### [Aim of the exercise]
Rewrite everything from the line containing "The image size is (1220, 566)." down to the line containing "Action: (1056, 234)", replacing "image size" with "screen size" and keeping all else the same. Leave out the pictures.

### [Material]
* Begin *

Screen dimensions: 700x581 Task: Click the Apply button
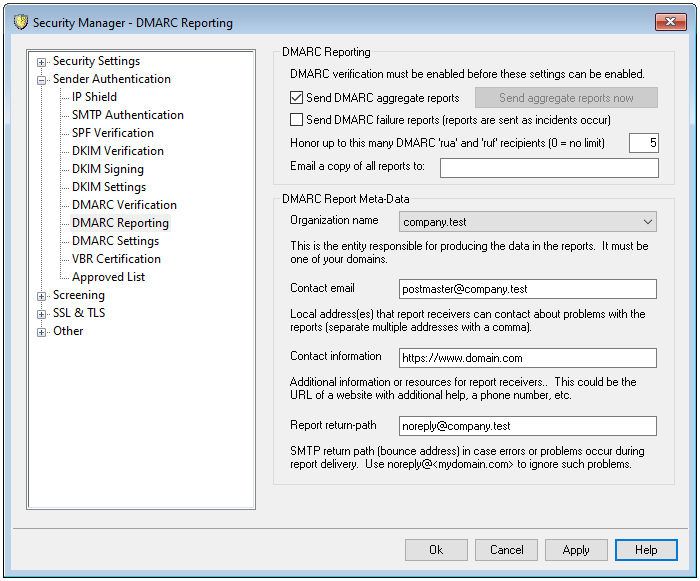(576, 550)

* End *
* Begin *

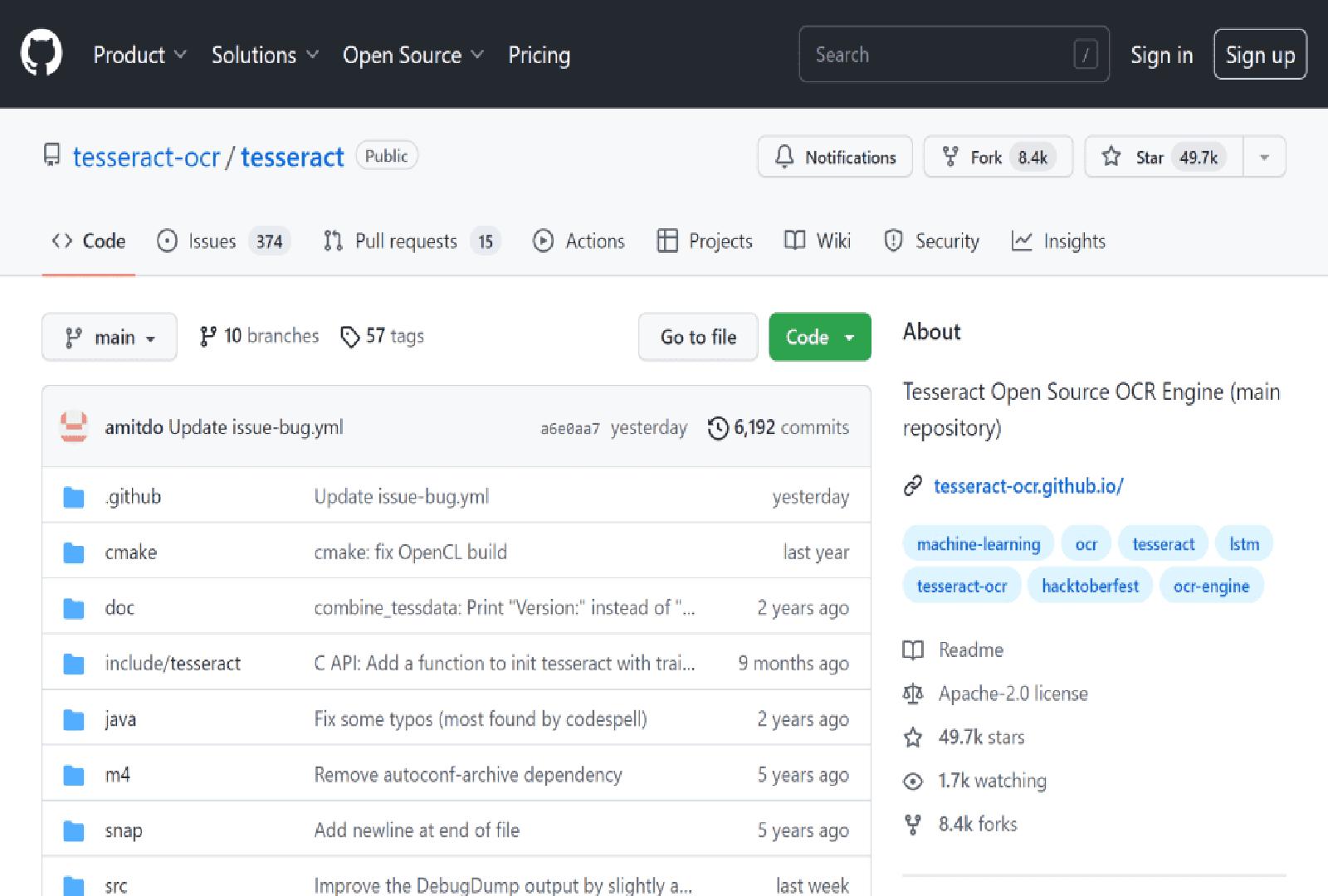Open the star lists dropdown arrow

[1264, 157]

* End *
* Begin *

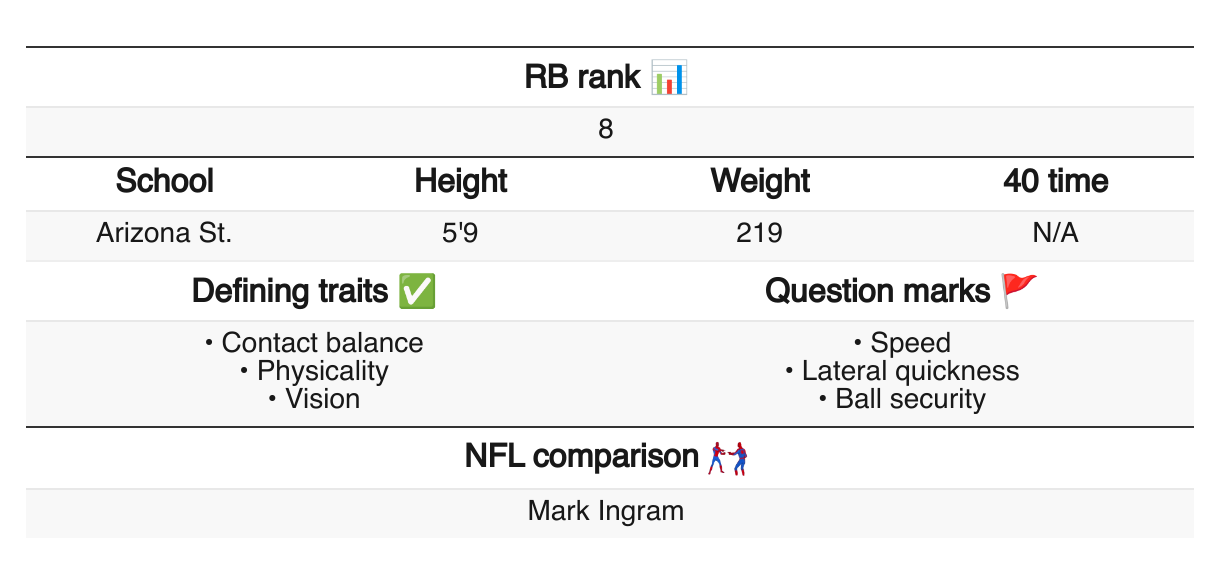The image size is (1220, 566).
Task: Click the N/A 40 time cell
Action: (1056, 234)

* End *

### [Solution]
The screen size is (1220, 566).
Task: Click the N/A 40 time cell
Action: (1056, 234)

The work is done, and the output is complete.